Yani küçük ihmalin sebep olduğu büyük yaranın tedavisi için kim bilir ne imkanlar ve ne insanlar seferber edilecek? Bu bağlamda harcanacak her kör kuruş bu milletin birikimlerinden gidecek. Halbuki, yapılması gereken önleyici tedbir almak hepsi bu kadar. Emniyette suçu önleme birimleri vardır, tıpkı toplumsal önleyici tedbirler ile bazı büyük felaketlerin önüne geçebiliriz. Geçmeliyiz de, çünkü kaybettiğimiz hepimizin ortak değeri.
Uyarılarımızdan sonra yerel yönetimlerin temizlik işleri harekete geçti. Bazı mahallelerde kuruyan otların biçilmeye başladığını görüyoruz. Diğer taraftan biçilen otların toplandığına da tanıklık ediyoruz. Ama tam anlamıyla bir temizlik yapıldığını göremiyorum. Otların büyük kısmı biçildiği yerde kalıyor, bu da tehlikenin geçtiği anlamına gelmiyor.
Havaların çok daha fazla ısındığı günlerde yaşadığımız tehlikelere karşı önlemlerimizi almıştık. Bugünlerde bu önlemler gevşetilmez ve tehlikelere karşı daha duyarlı olunursa emin olun bu yazı Oynaşlı yangınının dışında umuyorum ki tehlikesiz atlatırız.
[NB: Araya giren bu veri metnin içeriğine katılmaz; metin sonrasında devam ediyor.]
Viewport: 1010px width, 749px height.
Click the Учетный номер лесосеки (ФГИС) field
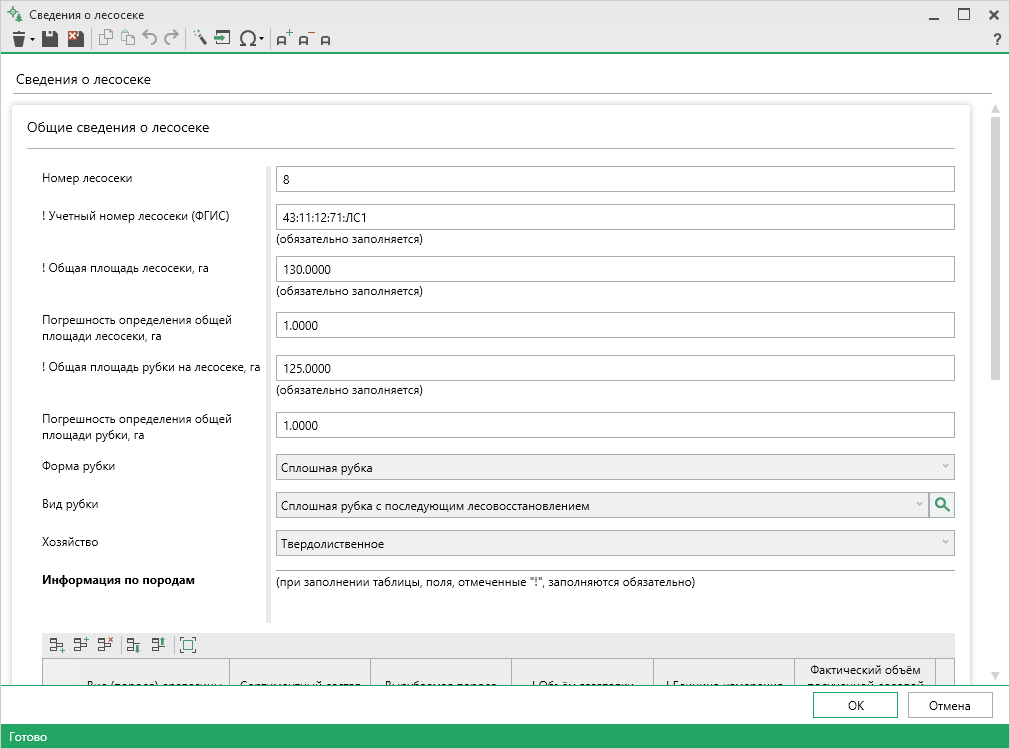615,217
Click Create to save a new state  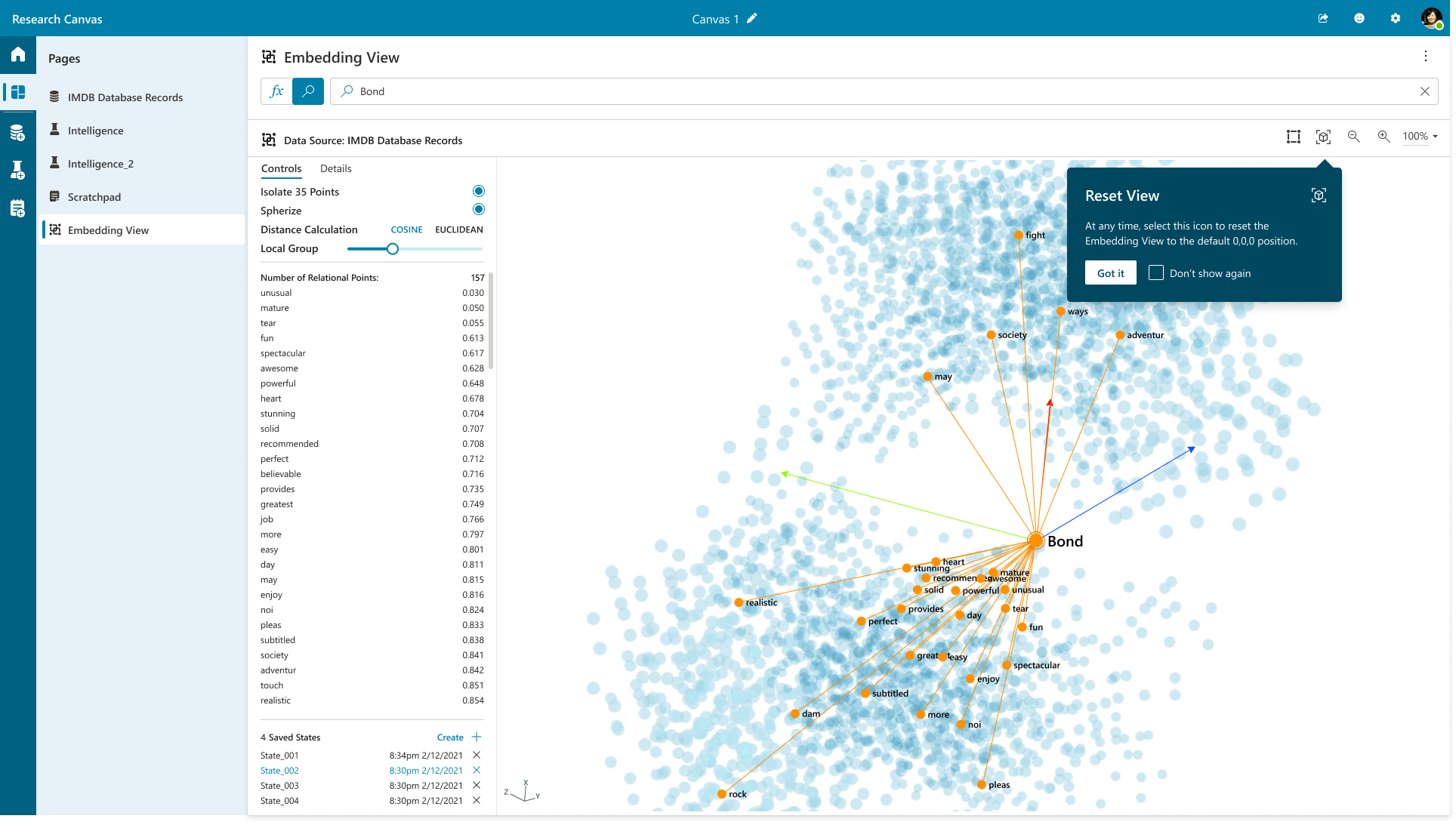pyautogui.click(x=451, y=737)
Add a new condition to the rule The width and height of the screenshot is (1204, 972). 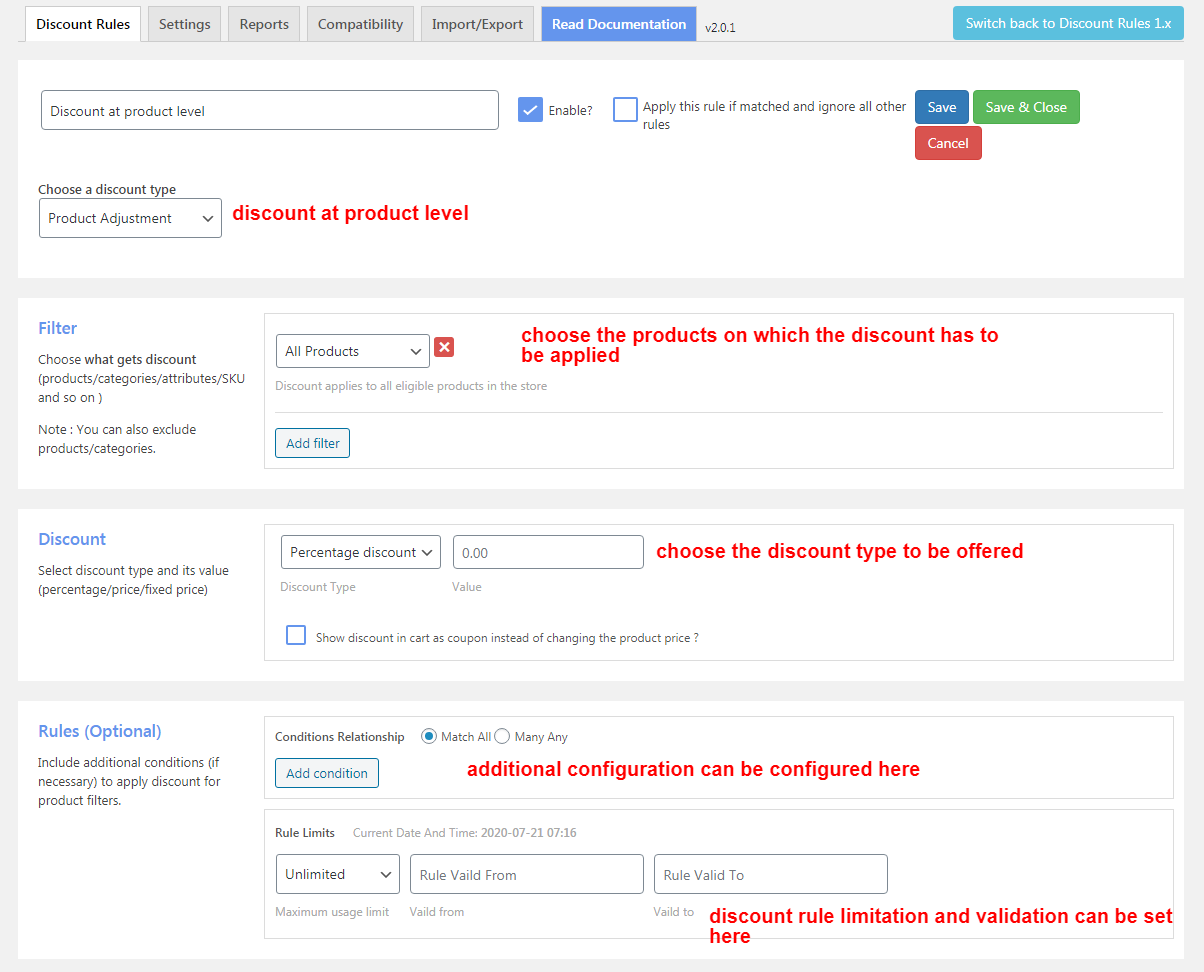(x=326, y=772)
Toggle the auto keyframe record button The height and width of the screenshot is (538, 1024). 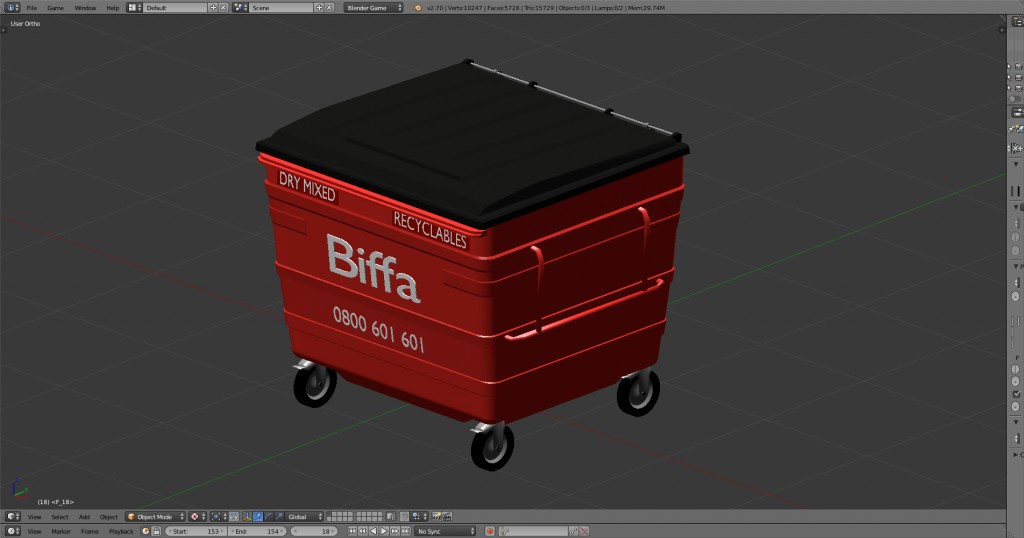click(x=490, y=531)
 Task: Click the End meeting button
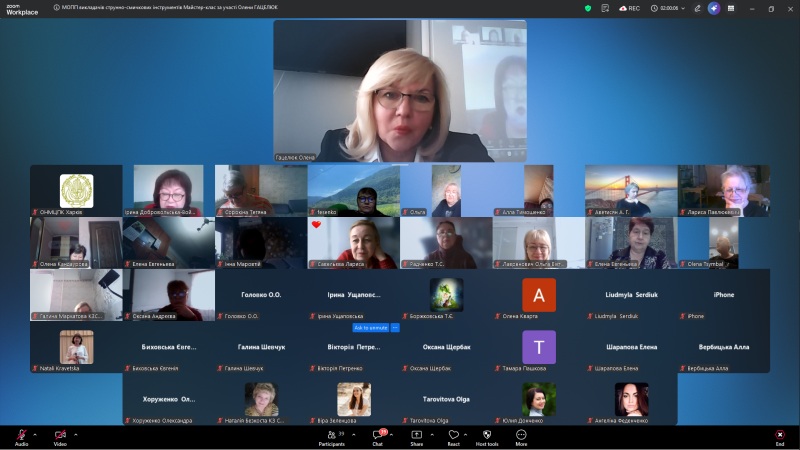click(x=779, y=436)
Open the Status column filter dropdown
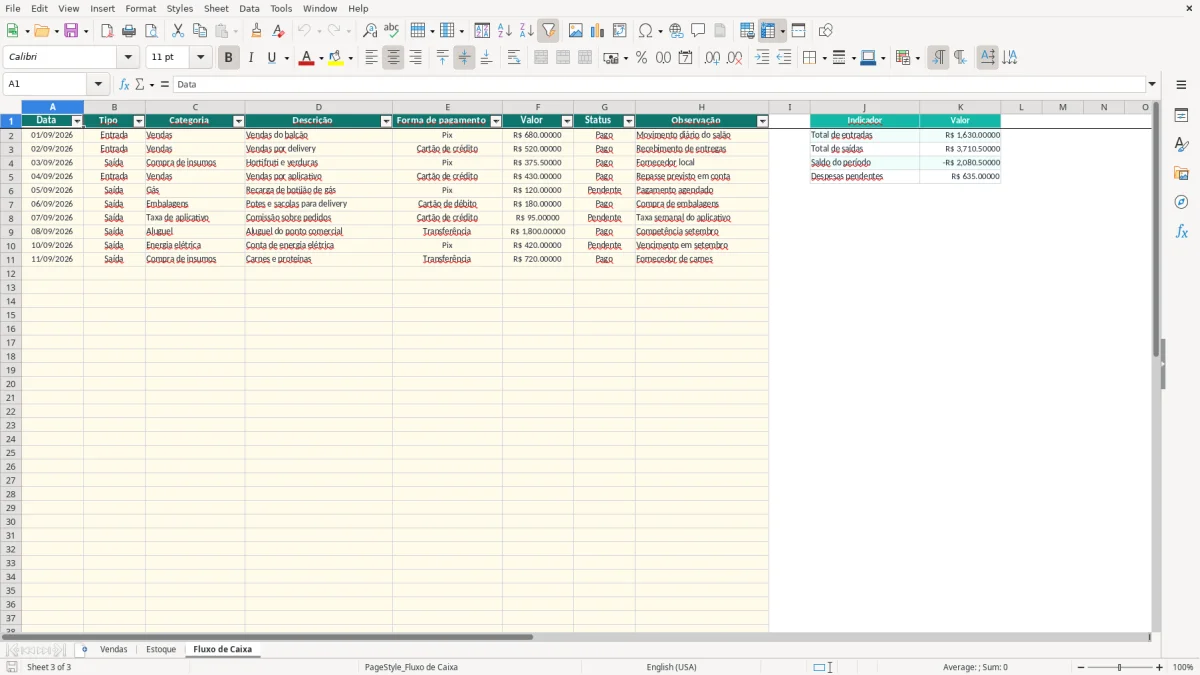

Bu ülkenin her bir ağacı, her bir köşesi korunmaya, muhafaza edilmeye değer. Biz işe önce kendi kapımızın önünden başlamalıyız ki, başkalarına da örnek olalım. Sokağımızı temiz tutmak, kapımızın önündeki, bahçemizdeki otları temizlemekten işe başlayabiliriz. “Her şeyi devletten beklemeyelim” ama devlette her şeyi ihmal etmesin.. Bugün en çok ihtiyacımız olan şey ne yazık ki dikkattir…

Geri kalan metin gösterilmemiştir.